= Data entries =
◆ ◆ ◆ ◆ ◆ ◆ ◆

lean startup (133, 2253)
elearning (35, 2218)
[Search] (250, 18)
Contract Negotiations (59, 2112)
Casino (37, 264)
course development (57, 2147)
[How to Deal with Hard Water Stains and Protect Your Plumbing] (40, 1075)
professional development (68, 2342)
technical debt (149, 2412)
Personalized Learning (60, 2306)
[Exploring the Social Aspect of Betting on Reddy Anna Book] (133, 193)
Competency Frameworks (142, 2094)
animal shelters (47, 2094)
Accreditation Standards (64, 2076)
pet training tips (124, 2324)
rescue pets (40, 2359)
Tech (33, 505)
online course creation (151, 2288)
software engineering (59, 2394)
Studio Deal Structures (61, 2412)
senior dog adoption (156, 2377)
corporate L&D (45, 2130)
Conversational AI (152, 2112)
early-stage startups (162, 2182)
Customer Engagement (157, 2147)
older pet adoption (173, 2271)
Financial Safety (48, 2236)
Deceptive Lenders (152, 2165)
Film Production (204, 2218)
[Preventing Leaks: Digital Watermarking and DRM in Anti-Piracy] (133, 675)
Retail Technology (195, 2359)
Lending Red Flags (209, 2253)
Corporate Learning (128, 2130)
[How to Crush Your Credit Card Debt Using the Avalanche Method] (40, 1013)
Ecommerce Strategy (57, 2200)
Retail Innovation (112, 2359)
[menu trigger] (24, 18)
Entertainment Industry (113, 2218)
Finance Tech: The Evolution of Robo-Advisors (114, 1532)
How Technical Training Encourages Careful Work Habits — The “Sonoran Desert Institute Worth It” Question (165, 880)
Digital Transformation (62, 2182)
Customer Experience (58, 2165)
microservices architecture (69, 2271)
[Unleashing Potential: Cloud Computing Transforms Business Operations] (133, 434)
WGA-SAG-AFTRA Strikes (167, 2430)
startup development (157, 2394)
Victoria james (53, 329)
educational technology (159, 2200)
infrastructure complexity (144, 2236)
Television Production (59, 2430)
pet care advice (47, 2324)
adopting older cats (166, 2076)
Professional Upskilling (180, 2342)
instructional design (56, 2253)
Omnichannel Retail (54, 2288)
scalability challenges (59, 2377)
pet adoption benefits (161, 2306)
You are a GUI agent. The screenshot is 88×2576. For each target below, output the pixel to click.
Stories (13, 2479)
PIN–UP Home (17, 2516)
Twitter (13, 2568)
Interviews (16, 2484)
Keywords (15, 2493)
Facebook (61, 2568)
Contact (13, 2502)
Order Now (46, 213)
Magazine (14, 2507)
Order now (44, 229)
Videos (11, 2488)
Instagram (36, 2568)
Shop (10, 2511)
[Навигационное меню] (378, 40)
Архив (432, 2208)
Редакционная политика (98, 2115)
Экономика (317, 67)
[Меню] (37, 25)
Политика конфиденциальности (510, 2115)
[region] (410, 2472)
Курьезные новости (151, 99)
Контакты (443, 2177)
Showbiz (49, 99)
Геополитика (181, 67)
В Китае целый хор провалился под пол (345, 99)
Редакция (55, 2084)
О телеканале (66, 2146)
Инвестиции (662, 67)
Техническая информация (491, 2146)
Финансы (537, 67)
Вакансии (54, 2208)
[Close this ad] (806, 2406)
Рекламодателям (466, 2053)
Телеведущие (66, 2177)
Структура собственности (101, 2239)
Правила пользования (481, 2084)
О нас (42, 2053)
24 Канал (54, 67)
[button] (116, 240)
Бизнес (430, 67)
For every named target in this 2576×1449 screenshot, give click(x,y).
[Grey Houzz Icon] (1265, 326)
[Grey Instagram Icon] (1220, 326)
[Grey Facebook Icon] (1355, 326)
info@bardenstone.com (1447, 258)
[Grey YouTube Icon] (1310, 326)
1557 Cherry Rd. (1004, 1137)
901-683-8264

◆ ◆ ◆ ◆ ◆ ◆ ◆

= What the task asks =
In the records above, the line with "technical debt (149, 2412)" marks the start and the line with "Customer Engagement (157, 2147)" marks the end; copy that stretch exactly, both lines included, and nothing else.

= Result for this exercise =
technical debt (149, 2412)
Personalized Learning (60, 2306)
[Exploring the Social Aspect of Betting on Reddy Anna Book] (133, 193)
Competency Frameworks (142, 2094)
animal shelters (47, 2094)
Accreditation Standards (64, 2076)
pet training tips (124, 2324)
rescue pets (40, 2359)
Tech (33, 505)
online course creation (151, 2288)
software engineering (59, 2394)
Studio Deal Structures (61, 2412)
senior dog adoption (156, 2377)
corporate L&D (45, 2130)
Conversational AI (152, 2112)
early-stage startups (162, 2182)
Customer Engagement (157, 2147)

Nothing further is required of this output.